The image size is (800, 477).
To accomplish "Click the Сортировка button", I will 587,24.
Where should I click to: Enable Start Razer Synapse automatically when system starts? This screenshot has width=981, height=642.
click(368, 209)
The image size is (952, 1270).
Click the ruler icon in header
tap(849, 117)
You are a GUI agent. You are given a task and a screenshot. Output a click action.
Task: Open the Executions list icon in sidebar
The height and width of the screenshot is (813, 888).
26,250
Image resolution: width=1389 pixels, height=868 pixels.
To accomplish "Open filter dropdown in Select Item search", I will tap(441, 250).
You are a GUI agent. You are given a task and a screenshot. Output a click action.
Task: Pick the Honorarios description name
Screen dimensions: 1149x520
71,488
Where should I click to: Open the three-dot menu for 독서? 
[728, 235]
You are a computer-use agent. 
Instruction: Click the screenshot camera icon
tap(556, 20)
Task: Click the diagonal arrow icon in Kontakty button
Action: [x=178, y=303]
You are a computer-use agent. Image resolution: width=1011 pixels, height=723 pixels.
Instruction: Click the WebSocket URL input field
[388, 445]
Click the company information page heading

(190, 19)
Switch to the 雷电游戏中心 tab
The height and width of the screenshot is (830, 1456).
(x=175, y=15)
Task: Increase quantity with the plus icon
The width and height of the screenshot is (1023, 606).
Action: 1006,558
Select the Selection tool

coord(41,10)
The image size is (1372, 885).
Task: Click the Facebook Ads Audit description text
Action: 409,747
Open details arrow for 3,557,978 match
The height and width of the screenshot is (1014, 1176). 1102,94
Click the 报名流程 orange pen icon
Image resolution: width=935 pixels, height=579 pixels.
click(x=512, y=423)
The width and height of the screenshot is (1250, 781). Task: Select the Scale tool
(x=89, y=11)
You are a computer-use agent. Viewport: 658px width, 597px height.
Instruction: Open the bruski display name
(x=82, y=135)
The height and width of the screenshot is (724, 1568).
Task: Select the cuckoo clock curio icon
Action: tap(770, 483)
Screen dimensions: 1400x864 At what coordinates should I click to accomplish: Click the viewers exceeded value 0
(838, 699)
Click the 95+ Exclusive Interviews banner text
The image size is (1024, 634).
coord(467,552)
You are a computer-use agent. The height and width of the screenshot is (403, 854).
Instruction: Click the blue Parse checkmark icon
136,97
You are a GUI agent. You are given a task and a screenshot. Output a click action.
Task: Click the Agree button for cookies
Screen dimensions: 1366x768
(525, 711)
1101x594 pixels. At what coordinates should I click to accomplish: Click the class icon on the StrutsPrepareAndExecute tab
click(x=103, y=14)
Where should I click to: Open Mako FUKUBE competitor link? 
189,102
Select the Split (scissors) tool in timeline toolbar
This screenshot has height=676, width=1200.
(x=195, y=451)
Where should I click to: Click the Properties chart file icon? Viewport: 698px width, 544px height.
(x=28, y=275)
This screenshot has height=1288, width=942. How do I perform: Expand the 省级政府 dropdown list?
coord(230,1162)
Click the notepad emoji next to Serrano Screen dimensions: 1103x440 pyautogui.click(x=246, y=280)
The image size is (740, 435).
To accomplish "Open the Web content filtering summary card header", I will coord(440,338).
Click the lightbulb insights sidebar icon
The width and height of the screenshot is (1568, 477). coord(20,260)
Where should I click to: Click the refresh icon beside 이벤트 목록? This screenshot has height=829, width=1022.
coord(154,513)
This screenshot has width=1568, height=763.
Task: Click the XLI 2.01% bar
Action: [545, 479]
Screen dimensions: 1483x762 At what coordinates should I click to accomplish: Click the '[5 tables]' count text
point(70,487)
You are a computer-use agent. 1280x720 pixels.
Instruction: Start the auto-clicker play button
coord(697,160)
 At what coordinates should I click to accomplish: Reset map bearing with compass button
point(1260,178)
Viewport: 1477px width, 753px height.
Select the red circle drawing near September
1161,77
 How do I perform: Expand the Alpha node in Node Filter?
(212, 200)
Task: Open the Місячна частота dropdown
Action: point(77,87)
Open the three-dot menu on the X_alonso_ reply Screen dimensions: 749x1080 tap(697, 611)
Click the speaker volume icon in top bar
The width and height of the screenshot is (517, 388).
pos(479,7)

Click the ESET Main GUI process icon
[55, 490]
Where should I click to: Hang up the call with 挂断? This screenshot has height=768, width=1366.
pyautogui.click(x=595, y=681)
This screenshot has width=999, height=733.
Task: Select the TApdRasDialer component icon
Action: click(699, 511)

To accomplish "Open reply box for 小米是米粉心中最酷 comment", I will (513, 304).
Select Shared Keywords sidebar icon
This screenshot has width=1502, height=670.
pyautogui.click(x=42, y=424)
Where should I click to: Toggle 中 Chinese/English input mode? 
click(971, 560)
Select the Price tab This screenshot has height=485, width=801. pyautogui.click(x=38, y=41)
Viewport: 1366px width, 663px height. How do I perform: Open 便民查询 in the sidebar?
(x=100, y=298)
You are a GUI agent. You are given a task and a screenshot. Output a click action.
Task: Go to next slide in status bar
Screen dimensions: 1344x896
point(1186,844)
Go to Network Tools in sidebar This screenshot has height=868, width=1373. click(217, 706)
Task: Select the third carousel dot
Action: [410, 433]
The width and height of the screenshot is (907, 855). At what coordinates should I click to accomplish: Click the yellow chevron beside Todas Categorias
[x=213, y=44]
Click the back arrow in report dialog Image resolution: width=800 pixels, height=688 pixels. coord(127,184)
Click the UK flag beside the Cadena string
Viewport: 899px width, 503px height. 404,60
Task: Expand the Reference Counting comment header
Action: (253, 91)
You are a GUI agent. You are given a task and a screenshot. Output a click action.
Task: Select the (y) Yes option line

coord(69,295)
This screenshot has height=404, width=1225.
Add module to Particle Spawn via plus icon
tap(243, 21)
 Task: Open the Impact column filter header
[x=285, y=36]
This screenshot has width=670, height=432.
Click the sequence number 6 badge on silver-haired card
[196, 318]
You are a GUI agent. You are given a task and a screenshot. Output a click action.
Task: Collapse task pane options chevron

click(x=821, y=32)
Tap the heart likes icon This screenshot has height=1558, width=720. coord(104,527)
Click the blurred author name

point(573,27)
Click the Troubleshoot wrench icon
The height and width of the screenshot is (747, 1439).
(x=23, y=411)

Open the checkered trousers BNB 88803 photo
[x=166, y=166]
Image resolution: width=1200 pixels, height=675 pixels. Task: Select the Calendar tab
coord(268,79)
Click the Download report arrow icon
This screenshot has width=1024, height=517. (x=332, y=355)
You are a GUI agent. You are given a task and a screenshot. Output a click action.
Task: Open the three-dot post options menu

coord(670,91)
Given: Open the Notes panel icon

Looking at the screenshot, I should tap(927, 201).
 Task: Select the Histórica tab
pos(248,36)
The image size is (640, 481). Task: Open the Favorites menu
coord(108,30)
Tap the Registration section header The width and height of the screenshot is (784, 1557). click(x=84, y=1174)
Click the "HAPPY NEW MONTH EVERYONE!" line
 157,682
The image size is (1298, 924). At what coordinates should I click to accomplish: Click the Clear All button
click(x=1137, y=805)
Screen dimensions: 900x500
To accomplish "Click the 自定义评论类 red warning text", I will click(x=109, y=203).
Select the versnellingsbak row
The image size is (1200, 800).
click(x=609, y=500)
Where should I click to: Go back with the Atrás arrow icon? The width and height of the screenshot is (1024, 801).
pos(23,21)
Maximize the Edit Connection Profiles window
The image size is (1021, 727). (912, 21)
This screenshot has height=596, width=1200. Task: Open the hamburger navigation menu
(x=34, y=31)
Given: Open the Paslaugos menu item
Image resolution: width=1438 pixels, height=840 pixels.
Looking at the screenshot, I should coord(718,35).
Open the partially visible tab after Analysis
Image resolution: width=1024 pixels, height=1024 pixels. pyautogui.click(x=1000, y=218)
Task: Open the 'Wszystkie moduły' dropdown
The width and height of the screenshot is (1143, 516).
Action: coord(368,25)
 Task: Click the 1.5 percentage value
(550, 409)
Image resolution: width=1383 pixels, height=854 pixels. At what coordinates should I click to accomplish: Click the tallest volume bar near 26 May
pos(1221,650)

^^^^

__What the exercise asks__.
Search the entries for the word "next", then copy every line in which it is found.

__Exercise answer__.
Click the notepad emoji next to Serrano Screen dimensions: 1103x440 pyautogui.click(x=246, y=280)
Task: Go to next slide in status bar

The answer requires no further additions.